■ **Written exercise**: Retype all of the items below word for word, leaving out the pictures.
**** Stored data ****
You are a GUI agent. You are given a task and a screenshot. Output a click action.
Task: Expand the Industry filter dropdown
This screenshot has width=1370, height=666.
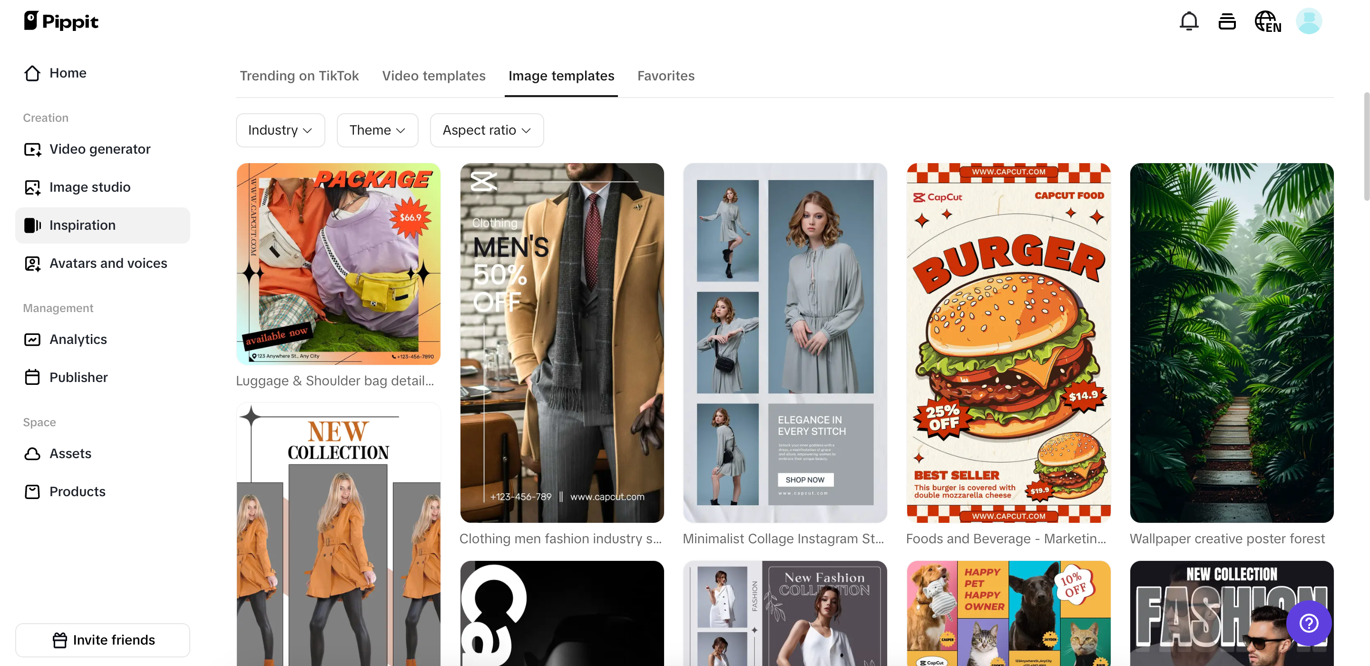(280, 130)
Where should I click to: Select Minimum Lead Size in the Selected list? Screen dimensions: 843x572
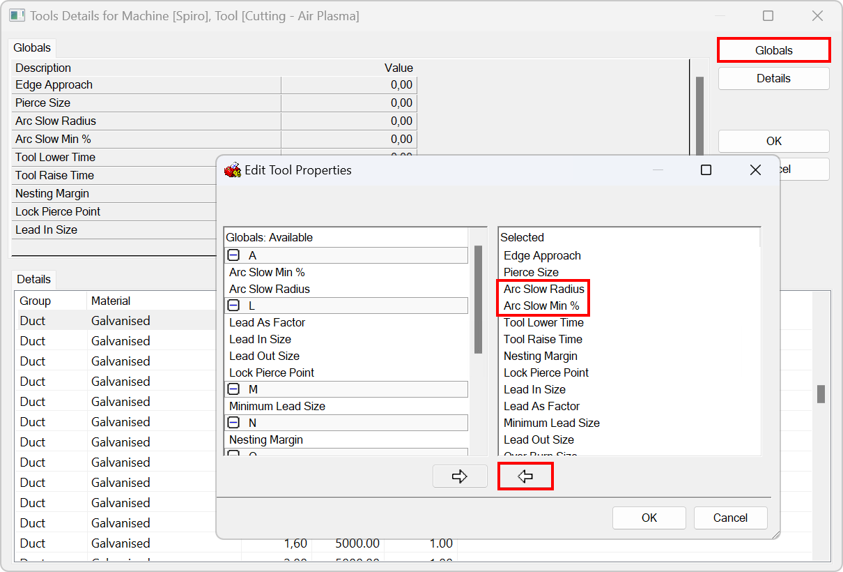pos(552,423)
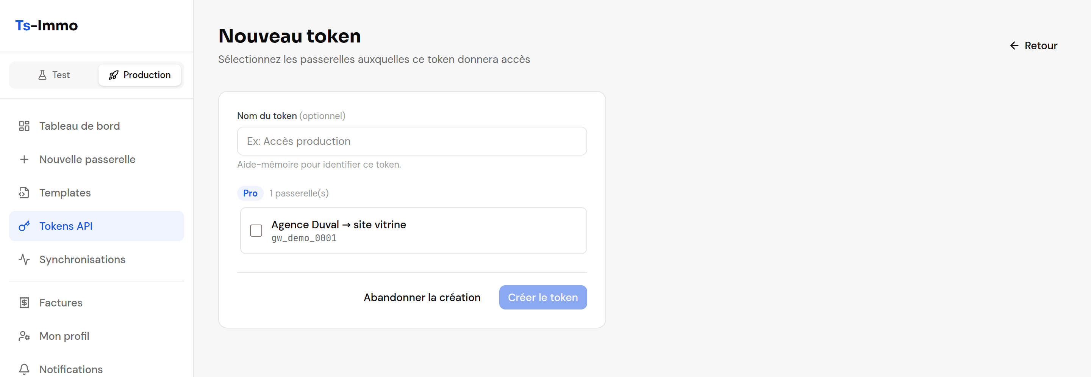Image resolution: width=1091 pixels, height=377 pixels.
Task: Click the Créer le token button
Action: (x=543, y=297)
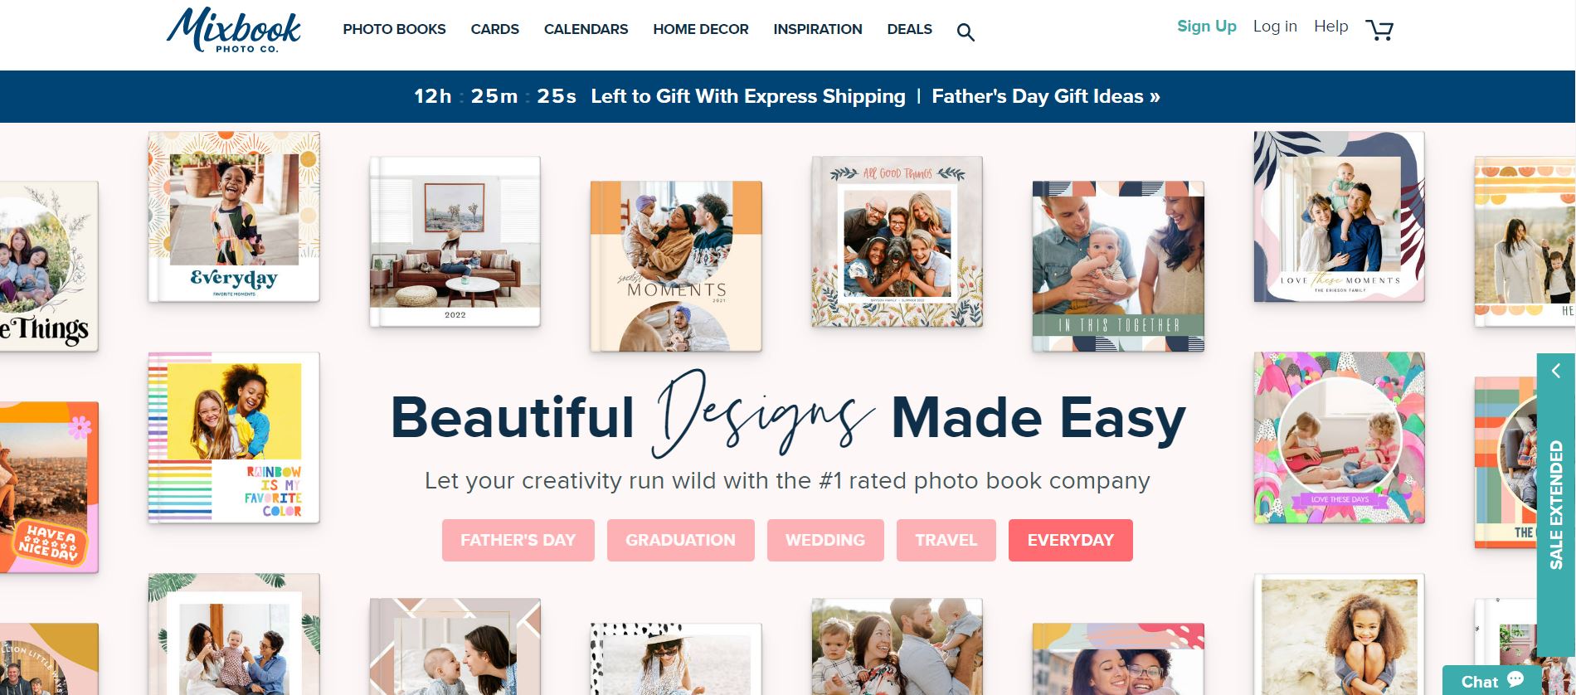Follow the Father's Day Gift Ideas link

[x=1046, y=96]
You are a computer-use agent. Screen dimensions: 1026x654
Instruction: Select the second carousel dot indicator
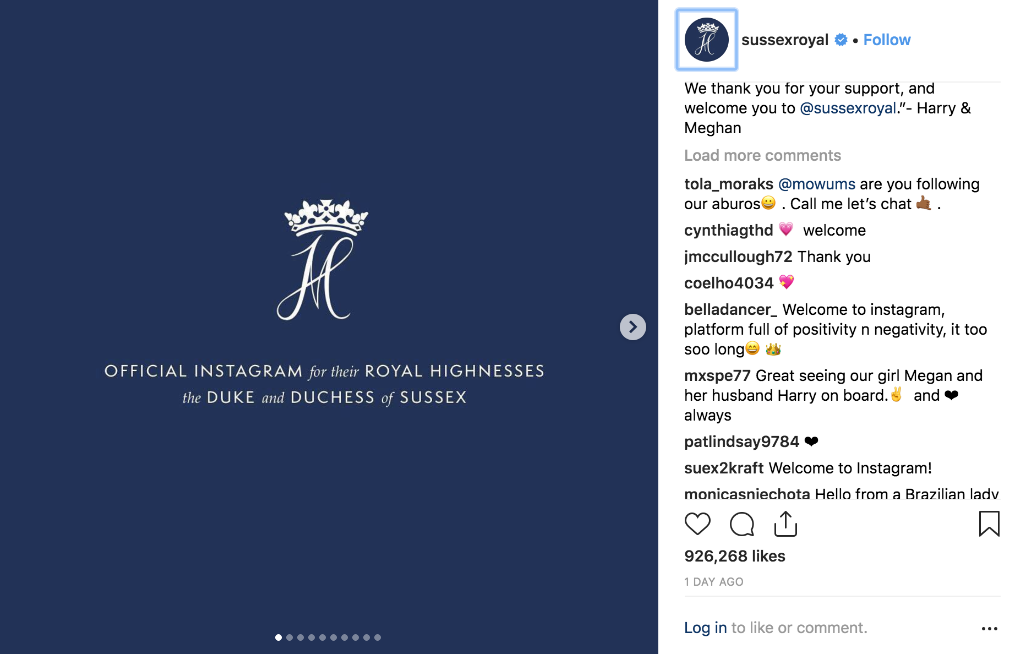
****
■ **Output below**:
You are a GUI agent. You are given a task and a screenshot. Output a click action.
Task: Expand the Industry filter dropdown
This screenshot has width=1370, height=666.
(280, 130)
Where should I click to: Select Minimum Lead Size in the Selected list? Screen dimensions: 843x572
pos(552,423)
Image resolution: width=1091 pixels, height=377 pixels.
Task: Click the Créer le token button
Action: (x=543, y=297)
Follow the Father's Day Gift Ideas link

[x=1046, y=96]
You are a computer-use agent. Screen dimensions: 1026x654
Instruction: Select the second carousel dot indicator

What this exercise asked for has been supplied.